#### [Rows showing where targets appear]
● ● ● ● ●
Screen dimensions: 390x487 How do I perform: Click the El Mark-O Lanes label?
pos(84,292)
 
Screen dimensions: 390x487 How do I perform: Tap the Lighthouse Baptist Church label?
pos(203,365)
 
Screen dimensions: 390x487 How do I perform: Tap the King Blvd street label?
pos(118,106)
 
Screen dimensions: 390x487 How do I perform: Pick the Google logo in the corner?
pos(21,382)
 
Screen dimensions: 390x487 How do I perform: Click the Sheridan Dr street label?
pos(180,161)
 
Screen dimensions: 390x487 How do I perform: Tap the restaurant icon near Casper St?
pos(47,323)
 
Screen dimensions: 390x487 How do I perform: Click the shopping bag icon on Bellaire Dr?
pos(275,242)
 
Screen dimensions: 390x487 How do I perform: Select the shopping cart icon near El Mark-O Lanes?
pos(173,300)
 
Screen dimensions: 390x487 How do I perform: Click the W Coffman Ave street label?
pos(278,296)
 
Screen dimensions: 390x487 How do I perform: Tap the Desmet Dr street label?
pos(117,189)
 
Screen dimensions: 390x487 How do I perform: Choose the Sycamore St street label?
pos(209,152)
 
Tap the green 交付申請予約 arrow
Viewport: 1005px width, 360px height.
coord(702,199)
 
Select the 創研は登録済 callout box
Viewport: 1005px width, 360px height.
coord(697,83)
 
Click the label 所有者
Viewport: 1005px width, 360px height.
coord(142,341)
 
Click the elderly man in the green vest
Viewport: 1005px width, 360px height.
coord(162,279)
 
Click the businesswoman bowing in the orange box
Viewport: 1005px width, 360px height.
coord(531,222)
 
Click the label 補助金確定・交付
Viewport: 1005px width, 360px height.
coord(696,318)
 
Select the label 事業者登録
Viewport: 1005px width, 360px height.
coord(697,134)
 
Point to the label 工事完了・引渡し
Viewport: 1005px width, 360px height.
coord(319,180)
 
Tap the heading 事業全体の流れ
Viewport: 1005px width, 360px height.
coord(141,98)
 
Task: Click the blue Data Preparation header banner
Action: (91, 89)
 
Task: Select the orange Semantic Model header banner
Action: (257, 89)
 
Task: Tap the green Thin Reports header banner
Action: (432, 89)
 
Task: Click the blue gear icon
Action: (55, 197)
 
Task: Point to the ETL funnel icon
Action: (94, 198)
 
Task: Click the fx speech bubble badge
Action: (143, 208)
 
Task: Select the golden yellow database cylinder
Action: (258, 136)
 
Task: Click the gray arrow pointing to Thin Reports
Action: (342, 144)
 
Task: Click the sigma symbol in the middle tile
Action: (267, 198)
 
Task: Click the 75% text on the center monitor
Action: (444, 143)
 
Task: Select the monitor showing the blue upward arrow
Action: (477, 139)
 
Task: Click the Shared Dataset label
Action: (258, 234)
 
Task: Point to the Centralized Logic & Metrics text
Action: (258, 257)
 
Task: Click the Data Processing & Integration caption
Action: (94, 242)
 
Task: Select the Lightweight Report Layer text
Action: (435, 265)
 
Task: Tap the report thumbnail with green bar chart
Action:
● ● ● ● ●
#### [Objective]
Reproduce the entries starting at the line containing "Task: Select the orange" and ending at the line containing "Action: (94, 198)", keeping each request unchanged and shifting every coordinate in the answers by adding 51 to it.

#### [Answer]
Task: Select the orange Semantic Model header banner
Action: (308, 140)
 
Task: Tap the green Thin Reports header banner
Action: (483, 140)
 
Task: Click the blue gear icon
Action: (106, 248)
 
Task: Point to the ETL funnel icon
Action: (145, 249)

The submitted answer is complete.